• **PROBLEM REQUIREMENTS**
The pictures do not belong in the copy. Restate all of the records word for word.
─── PROVIDED MATERIAL ───
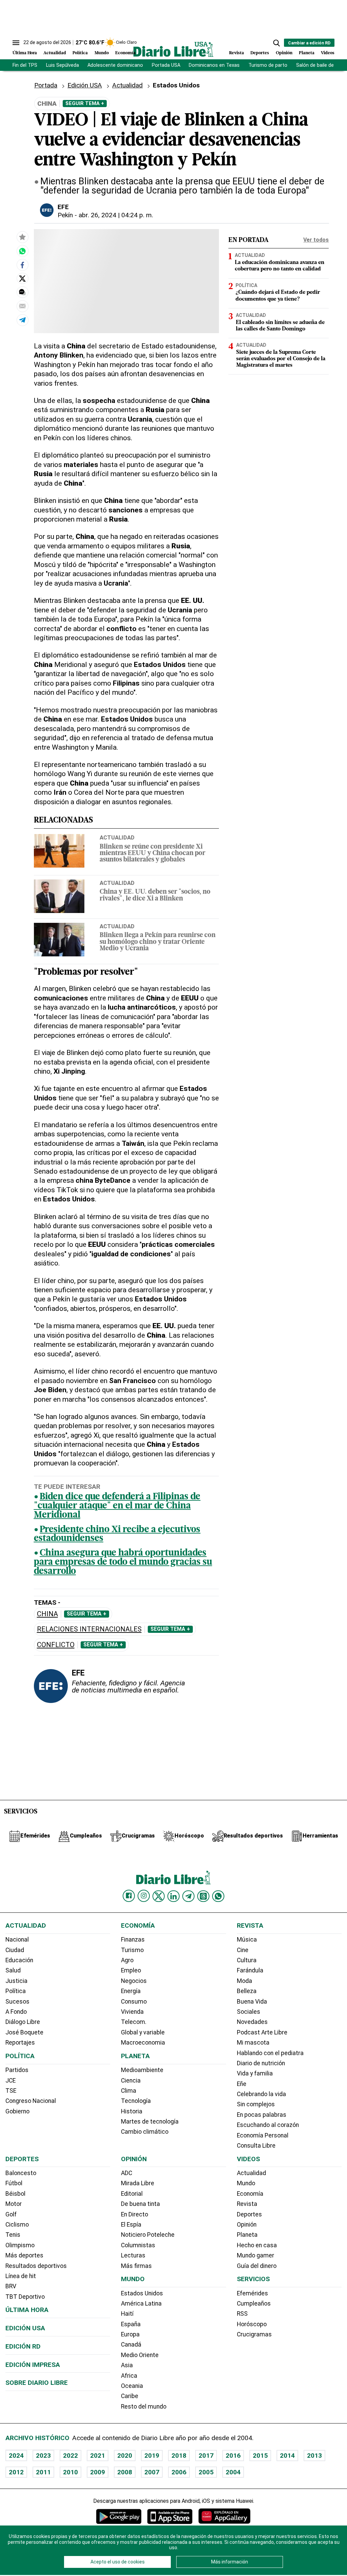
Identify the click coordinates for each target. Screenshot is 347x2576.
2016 (233, 2455)
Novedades (252, 2022)
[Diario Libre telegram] (188, 1896)
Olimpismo (20, 2245)
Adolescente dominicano (115, 65)
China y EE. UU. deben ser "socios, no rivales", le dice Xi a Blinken (155, 895)
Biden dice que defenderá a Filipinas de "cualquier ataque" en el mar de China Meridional (117, 1506)
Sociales (248, 2011)
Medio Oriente (140, 2355)
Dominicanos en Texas (214, 65)
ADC (126, 2173)
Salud (13, 1970)
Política (80, 53)
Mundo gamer (255, 2255)
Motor (13, 2203)
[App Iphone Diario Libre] (169, 2516)
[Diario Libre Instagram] (144, 1896)
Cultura (247, 1960)
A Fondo (16, 2011)
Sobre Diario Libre (36, 2383)
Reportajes (20, 2042)
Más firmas (136, 2266)
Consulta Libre (256, 2145)
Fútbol (13, 2183)
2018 (178, 2455)
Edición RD (23, 2346)
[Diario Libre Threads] (203, 1896)
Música (247, 1939)
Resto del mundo (143, 2406)
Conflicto (56, 1644)
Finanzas (133, 1939)
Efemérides (252, 2293)
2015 (260, 2455)
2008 (124, 2472)
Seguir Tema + (84, 103)
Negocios (134, 1980)
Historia (131, 2111)
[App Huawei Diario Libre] (224, 2516)
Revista (236, 53)
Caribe (129, 2396)
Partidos (16, 2070)
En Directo (134, 2214)
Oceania (132, 2385)
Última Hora (25, 53)
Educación (19, 1960)
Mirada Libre (137, 2183)
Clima (128, 2090)
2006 (178, 2472)
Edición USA (84, 85)
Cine (242, 1950)
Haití (127, 2313)
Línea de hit (20, 2276)
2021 (97, 2455)
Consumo (134, 2001)
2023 (43, 2455)
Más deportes (24, 2255)
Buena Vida (252, 2001)
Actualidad (54, 53)
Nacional (17, 1939)
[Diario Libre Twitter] (158, 1896)
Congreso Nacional (30, 2100)
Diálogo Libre (22, 2022)
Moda (244, 1980)
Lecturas (133, 2255)
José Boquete (24, 2032)
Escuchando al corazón (268, 2125)
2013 (314, 2455)
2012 (16, 2472)
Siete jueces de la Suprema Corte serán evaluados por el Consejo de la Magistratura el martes (280, 359)
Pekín (65, 215)
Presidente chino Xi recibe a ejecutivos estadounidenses (117, 1534)
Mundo (102, 53)
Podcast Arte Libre (262, 2032)
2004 (233, 2472)
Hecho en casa (257, 2245)
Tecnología (136, 2100)
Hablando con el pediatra (270, 2053)
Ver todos (316, 240)
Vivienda (132, 2011)
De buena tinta (140, 2203)
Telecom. (133, 2022)
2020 (124, 2455)
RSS (242, 2313)
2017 (206, 2455)
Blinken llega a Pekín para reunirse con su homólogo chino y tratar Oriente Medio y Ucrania (158, 942)
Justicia (16, 1980)
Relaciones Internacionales (89, 1629)
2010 (70, 2472)
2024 (16, 2455)
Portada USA (166, 65)
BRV (10, 2286)
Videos (327, 53)
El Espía (131, 2224)
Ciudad (14, 1950)
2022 (70, 2455)
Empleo (131, 1970)
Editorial (132, 2193)
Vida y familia (255, 2073)
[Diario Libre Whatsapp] (218, 1896)
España (131, 2324)
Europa (130, 2334)
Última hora (26, 2310)
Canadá (131, 2344)
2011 (43, 2472)
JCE (10, 2080)
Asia (127, 2365)
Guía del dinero (257, 2266)
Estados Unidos (142, 2293)
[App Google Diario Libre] (119, 2516)
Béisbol (15, 2193)
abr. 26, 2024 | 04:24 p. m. (116, 215)
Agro (127, 1960)
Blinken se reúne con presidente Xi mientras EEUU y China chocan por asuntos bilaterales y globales (152, 853)
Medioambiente (142, 2070)
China (47, 1614)
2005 (206, 2472)
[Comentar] (22, 292)
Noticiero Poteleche (148, 2234)
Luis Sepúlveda (62, 65)
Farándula (250, 1970)
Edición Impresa (32, 2365)
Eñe (241, 2084)
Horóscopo (252, 2324)
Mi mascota (253, 2042)
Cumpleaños (254, 2303)
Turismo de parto (267, 65)
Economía (125, 53)
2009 (97, 2472)
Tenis (12, 2234)
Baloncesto (20, 2173)
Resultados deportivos (36, 2266)
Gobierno (17, 2111)
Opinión (284, 53)
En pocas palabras (261, 2114)
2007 (151, 2472)
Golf (11, 2214)
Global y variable (143, 2032)
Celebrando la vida (261, 2094)
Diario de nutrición (261, 2063)
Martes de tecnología (150, 2121)
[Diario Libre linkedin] (173, 1896)
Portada (45, 85)
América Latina (141, 2303)
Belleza (247, 1991)
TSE (10, 2090)
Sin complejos (256, 2104)
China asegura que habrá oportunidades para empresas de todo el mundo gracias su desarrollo (123, 1562)
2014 (287, 2455)
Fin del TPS (25, 65)
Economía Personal (262, 2135)
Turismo (132, 1950)
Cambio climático (144, 2131)
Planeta (306, 53)
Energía (131, 1991)
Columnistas (138, 2245)
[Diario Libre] (173, 49)
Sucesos (17, 2001)
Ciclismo (17, 2224)
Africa (129, 2375)
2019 (151, 2455)
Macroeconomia (143, 2042)
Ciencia (131, 2080)
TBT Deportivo (25, 2296)
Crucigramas (254, 2334)
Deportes (259, 53)
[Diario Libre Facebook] (129, 1896)
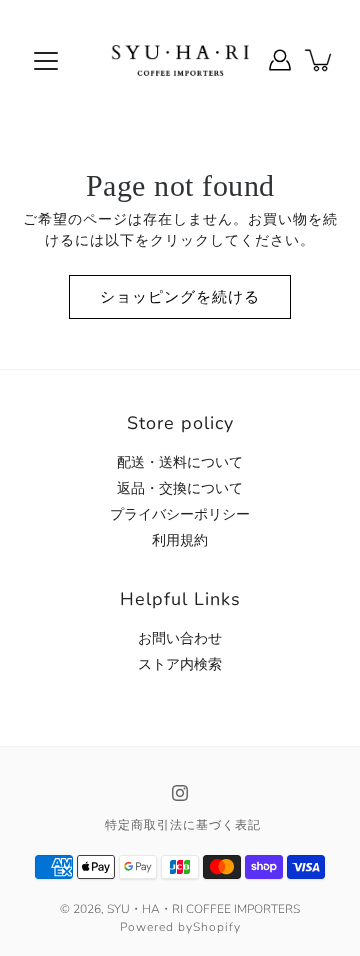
───
• **EXERCISE ANSWER**
Identify the click coordinates for each target. Screenshot is 347x2576.
2016 (233, 2455)
Novedades (252, 2022)
[Diario Libre telegram] (188, 1896)
Olimpismo (20, 2245)
Adolescente dominicano (115, 65)
China y EE. UU. deben ser "socios, no rivales", le dice Xi a Blinken (155, 895)
Biden dice que defenderá a Filipinas de "cualquier ataque" en el mar de China Meridional (117, 1506)
Sociales (248, 2011)
Medio Oriente (140, 2355)
Dominicanos en Texas (214, 65)
ADC (126, 2173)
Salud (13, 1970)
Política (80, 53)
Mundo gamer (255, 2255)
Motor (13, 2203)
[App Iphone Diario Libre] (169, 2516)
[Diario Libre Instagram] (144, 1896)
Cultura (247, 1960)
A Fondo (16, 2011)
Sobre Diario Libre (36, 2383)
Reportajes (20, 2042)
Más firmas (136, 2266)
Consulta Libre (256, 2145)
Fútbol (13, 2183)
2018 (178, 2455)
Edición RD (23, 2346)
[Diario Libre Threads] (203, 1896)
Música (247, 1939)
Resto del mundo (143, 2406)
Conflicto (56, 1644)
Finanzas (133, 1939)
Efemérides (252, 2293)
2015 (260, 2455)
2008 (124, 2472)
Seguir Tema + (84, 103)
Negocios (134, 1980)
Historia (131, 2111)
[App Huawei Diario Libre] (224, 2516)
Revista (236, 53)
Caribe (129, 2396)
Partidos (16, 2070)
En Directo (134, 2214)
Oceania (132, 2385)
Última Hora (25, 53)
Educación (19, 1960)
Mirada Libre (137, 2183)
Clima (128, 2090)
2006 (178, 2472)
Edición USA (84, 85)
Cine (242, 1950)
Haití (127, 2313)
Línea de hit (20, 2276)
2021 (97, 2455)
Consumo (134, 2001)
2023 (43, 2455)
Más deportes (24, 2255)
Buena Vida (252, 2001)
Actualidad (54, 53)
Nacional (17, 1939)
[Diario Libre Twitter] (158, 1896)
Congreso Nacional (30, 2100)
Diálogo Libre (22, 2022)
Moda (244, 1980)
Lecturas (133, 2255)
José Boquete (24, 2032)
Escuchando al corazón (268, 2125)
2013 (314, 2455)
2012 (16, 2472)
Siete jueces de la Suprema Corte serán evaluados por el Consejo de la Magistratura el martes (280, 359)
Pekín (65, 215)
Presidente chino Xi recibe a ejecutivos estadounidenses (117, 1534)
Mundo (102, 53)
Podcast Arte Libre (262, 2032)
2004 (233, 2472)
Hecho en casa (257, 2245)
Tecnología (136, 2100)
Hablando con el pediatra (270, 2053)
Ver todos (316, 240)
Vivienda (132, 2011)
De buena tinta (140, 2203)
Telecom. (133, 2022)
2020 (124, 2455)
RSS (242, 2313)
2017 (206, 2455)
Blinken llega a Pekín para reunirse con su homólogo chino y tratar Oriente Medio y Ucrania (158, 942)
Justicia (16, 1980)
Relaciones Internacionales (89, 1629)
2010 (70, 2472)
2024 (16, 2455)
Portada USA (166, 65)
BRV (10, 2286)
Videos (327, 53)
El Espía (131, 2224)
Ciudad (14, 1950)
2022 (70, 2455)
Empleo (131, 1970)
Editorial (132, 2193)
Vida y familia (255, 2073)
[Diario Libre Whatsapp] (218, 1896)
España (131, 2324)
Europa (130, 2334)
Última hora (26, 2310)
Canadá (131, 2344)
2011 (43, 2472)
JCE (10, 2080)
Asia (127, 2365)
Guía del dinero (257, 2266)
Estados Unidos (142, 2293)
[App Google Diario Libre] (119, 2516)
Béisbol (15, 2193)
abr. 26, 2024 | 04:24 p. m. (116, 215)
Agro (127, 1960)
Blinken se reúne con presidente Xi mientras EEUU y China chocan por asuntos bilaterales y globales (152, 853)
Medioambiente (142, 2070)
China (47, 1614)
2005 (206, 2472)
[Comentar] (22, 292)
Noticiero Poteleche (148, 2234)
Luis Sepúlveda (62, 65)
Farándula (250, 1970)
Edición Impresa (32, 2365)
Eñe (241, 2084)
Horóscopo (252, 2324)
Mi mascota (253, 2042)
Cumpleaños (254, 2303)
Turismo de parto (267, 65)
Economía (125, 53)
2009 (97, 2472)
Tenis (12, 2234)
Baloncesto (20, 2173)
Resultados deportivos (36, 2266)
Gobierno (17, 2111)
Opinión (284, 53)
En pocas palabras (261, 2114)
2007 (151, 2472)
Golf (11, 2214)
Global y variable (143, 2032)
Celebrando la vida (261, 2094)
Diario de nutrición (261, 2063)
Martes de tecnología (150, 2121)
[Diario Libre linkedin] (173, 1896)
Portada (45, 85)
América Latina (141, 2303)
Belleza (247, 1991)
TSE (10, 2090)
Sin complejos (256, 2104)
China asegura que habrá oportunidades para empresas de todo el mundo gracias su desarrollo (123, 1562)
2014 (287, 2455)
Fin del TPS (25, 65)
Economía Personal (262, 2135)
Turismo (132, 1950)
Cambio climático (144, 2131)
Planeta (306, 53)
Energía (131, 1991)
Columnistas (138, 2245)
[Diario Libre] (173, 49)
Sucesos (17, 2001)
Ciclismo (17, 2224)
Africa (129, 2375)
2019 (151, 2455)
Macroeconomia (143, 2042)
Ciencia (131, 2080)
TBT Deportivo (25, 2296)
Crucigramas (254, 2334)
Deportes (259, 53)
[Diario Libre Facebook] (129, 1896)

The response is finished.